Advertisement
OKARA.BIZ.ID - SUMENEP - Pemerintah Kabupaten Sumenep baru bersuara ketika kondisi Badan Usaha Milik Daerah (BUMD) sudah di ambang kehancuran. PT Sumekar, salah satu BUMD strategis milik daerah, sudah lama dalam kondisi tidak sehat. Gaji karyawan tidak dibayarkan hampir dua tahun, operasional terganggu, dan pelayanan publik tersendat. Tapi anehnya, baru sekarang pemerintah mengaku akan mengevaluasi.

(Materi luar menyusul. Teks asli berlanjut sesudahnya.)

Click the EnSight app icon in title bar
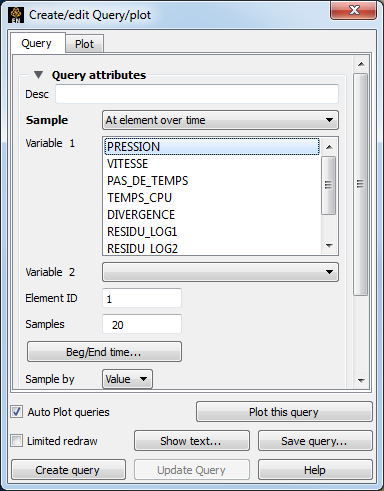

Kepala Bagian Perekonomian dan Sumber Daya Alam Setkab Sumenep, Dadang Dedy Iskandar, mengklaim pihaknya sudah melakukan pembinaan dan evaluasi terhadap direksi PT Sumekar. Tapi jika benar dilakukan, mengapa krisis ini sampai terjadi? Retorika pembinaan terasa hambar ketika ratusan pegawai dipaksa bertahan hidup tanpa kepastian penghasilan.
Dadang bahkan menyebut kondisi PT Sumekar memang kurang stabil. Ia mengeluh bahwa subsidi dari pemerintah daerah pun belum mampu mengangkat perusahaan dari keterpurukan. Tapi logika publik sederhana: jika tahu perusahaannya bermasalah, mengapa dibiarkan? Mengapa tidak ada langkah konkret bertahun-tahun sebelumnya?
Kini Pemkab berencana melakukan evaluasi menyeluruh, termasuk kemungkinan mengganti jajaran direksi sebagaimana ditulis Radar Madura (24/05/2025). Langkah ini terlalu terlambat. Pergantian seharusnya dilakukan saat sinyal awal masalah muncul, bukan setelah perusahaan terseok-seok dan kepercayaan publik runtuh.
Yang lebih ironis, evaluasi ini bukan hanya ditujukan untuk PT Sumekar, tapi juga lima BUMD lain di bawah naungan Pemkab Sumenep. Seolah-olah semua perusahaan daerah bermasalah dan baru sekarang menjadi perhatian. Pemerintah daerah sibuk menggelar evaluasi massal, tapi tak satu pun pejabat mengakui ada kelalaian dalam pengawasan selama ini.
Pernyataan Dadang soal pakta integritas dan kesiapan direksi untuk dirotasi terdengar seperti gimik penyelamatan muka. Padahal, yang harus lebih dulu dievaluasi adalah kinerja bagian ekonomi Pemkab sendiri. Jika mereka tahu kondisi Sumekar tidak sehat, lalu membiarkannya, maka merekalah bagian dari persoalan.
Langkah-langkah yang digembar-gemborkan hari ini justru membuka luka lama: pembiaran sistematis atas persoalan struktural. Selama ini, BUMD dijadikan alat politik dan penempatan loyalis. Profesionalisme dikesampingkan, dan akibatnya rakyat yang menjadi korban.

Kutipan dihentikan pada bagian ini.